Les parcheminiers de Paris au xviiie siècle


Introduction

De nombreuses communautés de métier ont fait l’objet de la curiosité des historiens, d’abord à travers des études générales, puis métier par métier. Tous les métiers ne sont pas organisés en corps, même à Paris, où l’organisation des métiers en communautés jurées est ancienne. Les parcheminiers de Paris, quant à eux, sont organisés en communauté de métier, mais ce n’est pas là leur seule particularité : ils se distinguent de leurs collègues provinciaux par une histoire bien particulière qui les rattache à l’université de Paris, mais aussi par un rôle bien spécifique dans la transformation et la vente du parchemin. Leurs liens anciens à l’université de Paris les distinguent également parmi les autres corps de métiers parisiens, tout en les rapprochant de ceux du livre, avec lesquels ils sont réunis en une seule et même confrérie.

De sa dépendance à l’université de Paris depuis le xiiie siècle, la communauté a hérité au xviiie siècle d’un certain nombre de contraintes, qui en réalité lui ont assuré une protection et une longévité. De ce fait, l’étude de l’histoire des parcheminiers de Paris contribue à compléter celle de l’université. Aucune étude d’envergure n’a été réalisée sur la communauté pour la période médiévale, en dépit de quelques articles qui ne font qu’effleurer le sujet. Aucune limite chronologique précise ne borne donc l’étude, car, si son cœur porte sur le xviiie siècle, elle fait souvent appel à des sources bien plus anciennes afin de replacer la communauté dans son contexte et d’éclairer l’origine de certaines de ses particularités.

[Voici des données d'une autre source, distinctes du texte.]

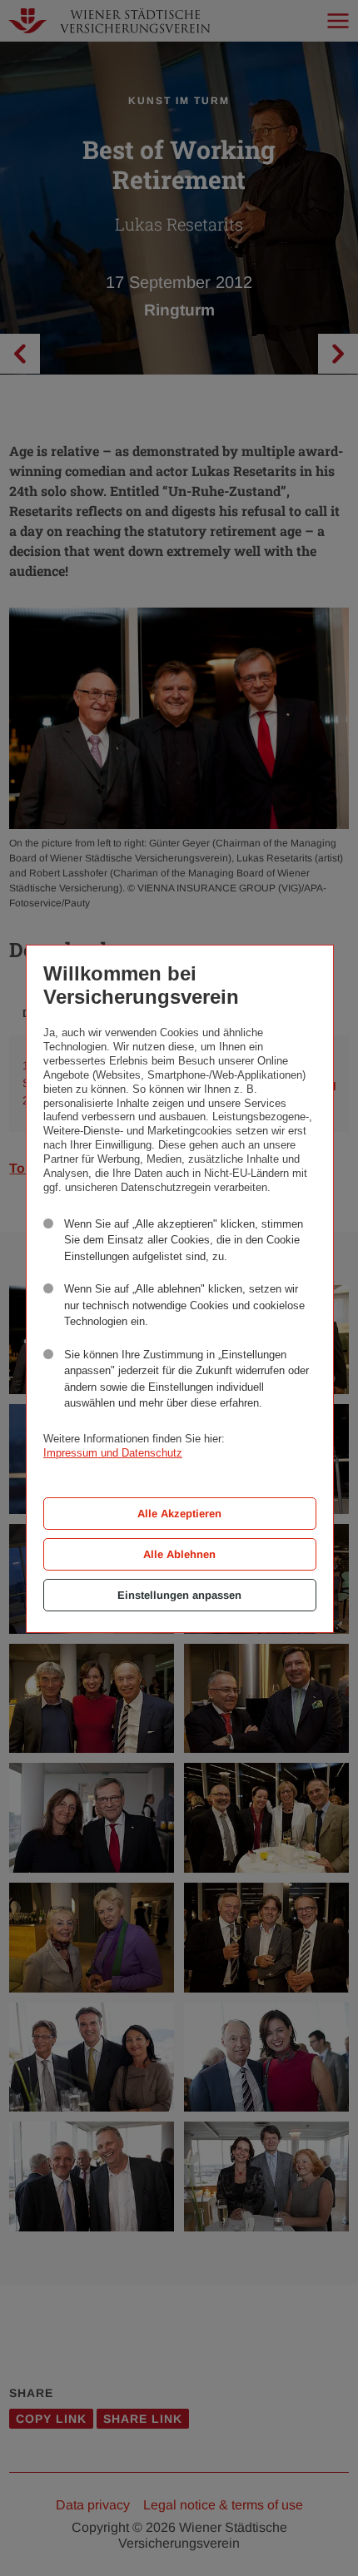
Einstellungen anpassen (179, 1595)
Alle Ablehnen (179, 1554)
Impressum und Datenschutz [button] (112, 1453)
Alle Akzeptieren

Il est légitime de s’étonner de la longévité des parcheminiers jusqu’au xviiie siècle, alors que le marché du parchemin aurait dû s’effondrer après la généralisation de l’usage du papier pour l’écriture et l’imprimerie. Or cette étude démontre que le marché du parchemin existe bel et bien jusqu’au xviiie siècle, en dépit de certains aléas, et expose les conditions dans lesquelles ce marché perdure. Deux acteurs majeurs interviennent : l’Université dans un premier temps, du fait d’un droit que le recteur perçoit sur le parchemin, et qui le pousse à protéger ce commerce afin de continuer à s’assurer ces revenus, et la monarchie d’autre part, qui, en instaurant l’obligation d’utiliser du parchemin timbré pour certains types d’actes, a assuré un débouché en grande quantité pour la production et le commerce du parchemin. Cette étude a aussi pour ambition de replacer ces derniers dans leur contexte économique et social : elle détaille les conditions d’exercice du métier de parcheminier ainsi que celles du commerce du parchemin ; elle redonne également à celui-ci une dimension sociale, en analysant l’organisation interne de la communauté des parcheminiers et en insistant sur les relations entre la communauté et les autres acteurs de ce commerce.

Un bref épilogue aborde le devenir de la communauté au moment de la Révolution, qui met un terme tant à son organisation en corps qu’au commerce du parchemin lui-même.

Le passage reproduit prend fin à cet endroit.